INTRODUCTION
Large vertebrates are being extirpated across the tropics, which affects
the myriad tree species that interact with these animals (Kurten 2013;
Dirzo et al. 2014). Such defaunation can affect plants in many
ways. When trees are left without seed dispersers, for example, they may
suffer population declines (Brodie et al. 2009; Culot et
al. 2017; Rogers et al. 2017). Because many trees dispersed by
large vertebrates are themselves large or have dense wood, defaunation
may even induce shifts in tree species composition that reduce the
aboveground biomass of tropical forests, with implications for the
global carbon cycle (Brodie & Gibbs 2009; Bello et al. 2015;
Osuri et al. 2016; Peres et al. 2016). Furthermore, if
hunting removes large predators, granivore populations could increase,
leading to reduced seed survival (Galetti et al. 2015; Rosin &
Poulsen 2016). However, many tropical trees experience very strong
conspecific density dependence (Harms et al. 2000; Peters 2003;
Comita et al. 2010; Terborgh 2012), which implies that lower
survival at early stages (e.g. through reduced seed dispersal or
enhanced seed predation) could potentially be offset at the population
level by ameliorated density dependence. Moreover, many of the hunted
vertebrates are potent seed predators (Roldán & Simonetti 2001; Donattiet al. 2009) or trample seedlings (Rosin et al. 2017), so
removing these animals could benefit regeneration in certain plant
species.
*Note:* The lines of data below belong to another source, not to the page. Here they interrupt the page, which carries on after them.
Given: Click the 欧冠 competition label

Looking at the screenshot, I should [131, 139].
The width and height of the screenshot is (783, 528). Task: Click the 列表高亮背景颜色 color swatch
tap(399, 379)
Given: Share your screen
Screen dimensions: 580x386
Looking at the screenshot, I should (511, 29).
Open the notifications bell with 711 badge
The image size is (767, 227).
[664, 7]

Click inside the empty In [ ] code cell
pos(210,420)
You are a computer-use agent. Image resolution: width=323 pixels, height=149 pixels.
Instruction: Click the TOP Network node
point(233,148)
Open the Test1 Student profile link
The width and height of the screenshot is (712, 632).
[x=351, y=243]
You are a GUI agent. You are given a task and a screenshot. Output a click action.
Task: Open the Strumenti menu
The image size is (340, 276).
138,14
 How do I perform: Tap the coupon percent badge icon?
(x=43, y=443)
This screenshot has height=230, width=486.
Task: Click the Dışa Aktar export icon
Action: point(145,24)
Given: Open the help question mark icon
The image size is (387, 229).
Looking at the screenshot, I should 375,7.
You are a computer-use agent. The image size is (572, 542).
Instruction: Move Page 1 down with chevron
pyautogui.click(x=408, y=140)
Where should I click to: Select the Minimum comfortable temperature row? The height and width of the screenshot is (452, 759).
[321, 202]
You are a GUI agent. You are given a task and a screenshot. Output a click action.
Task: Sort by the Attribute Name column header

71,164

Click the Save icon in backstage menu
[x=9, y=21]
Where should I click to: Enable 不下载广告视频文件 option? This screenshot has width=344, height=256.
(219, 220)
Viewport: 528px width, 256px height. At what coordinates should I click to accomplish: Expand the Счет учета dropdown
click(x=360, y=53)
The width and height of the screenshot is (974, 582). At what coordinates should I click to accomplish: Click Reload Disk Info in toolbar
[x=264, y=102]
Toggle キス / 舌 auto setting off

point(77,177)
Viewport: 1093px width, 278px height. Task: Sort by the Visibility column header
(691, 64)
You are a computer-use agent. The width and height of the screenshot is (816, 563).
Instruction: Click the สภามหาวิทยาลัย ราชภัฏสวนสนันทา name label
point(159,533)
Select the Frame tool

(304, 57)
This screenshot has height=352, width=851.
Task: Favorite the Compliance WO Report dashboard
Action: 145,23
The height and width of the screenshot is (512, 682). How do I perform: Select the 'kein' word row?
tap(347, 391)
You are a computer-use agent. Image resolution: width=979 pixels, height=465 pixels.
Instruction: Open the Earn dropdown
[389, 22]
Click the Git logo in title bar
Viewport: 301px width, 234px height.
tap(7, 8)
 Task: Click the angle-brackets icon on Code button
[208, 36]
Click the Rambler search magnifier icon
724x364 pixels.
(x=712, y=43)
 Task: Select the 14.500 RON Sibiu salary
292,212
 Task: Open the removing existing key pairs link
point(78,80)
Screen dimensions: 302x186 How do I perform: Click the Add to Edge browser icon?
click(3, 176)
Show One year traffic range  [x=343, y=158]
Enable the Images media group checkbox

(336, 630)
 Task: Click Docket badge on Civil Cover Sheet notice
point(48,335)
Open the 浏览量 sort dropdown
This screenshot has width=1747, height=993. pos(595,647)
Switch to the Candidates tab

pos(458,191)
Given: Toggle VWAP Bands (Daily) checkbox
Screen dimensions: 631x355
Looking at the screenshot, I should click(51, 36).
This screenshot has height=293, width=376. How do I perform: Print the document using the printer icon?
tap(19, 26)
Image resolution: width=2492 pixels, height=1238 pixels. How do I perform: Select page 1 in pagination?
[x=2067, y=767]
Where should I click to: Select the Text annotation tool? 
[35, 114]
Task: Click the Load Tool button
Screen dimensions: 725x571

It is critical, therefore, to assess how defaunation affects
not just seed dispersal or seedling survival, but the entire life cycle
of tropical trees.
Most previous studies on how defaunation affects trees (particularly
those focusing on forest carbon impacts) have focused almost exclusively
on reduced seed dispersal. These studies often simulate community
composition in defaunated forests by ‘removing’ tree species that are
large vertebrate-dispersed (Peres et al. 2016; Chanthorn et
al. 2019) or that have large seeds (Bello et al. 2015; Osuriet al. 2016), and show that this can result in substantial
reductions in aboveground biomass (i.e. carbon storage). Looking at
empirical evidence from defaunated forests, though, the patterns are
less clear. Populations of a tree species that significantly contributed
to carbon stocks were indeed declining in defaunated forests in the
Brazilian Atlantic Forest (Culot et al. 2017), but
hunting-induced dispersal limitation appeared to have no impact on total
tree biomass in Malaysian Borneo (Harrison et al. 2013).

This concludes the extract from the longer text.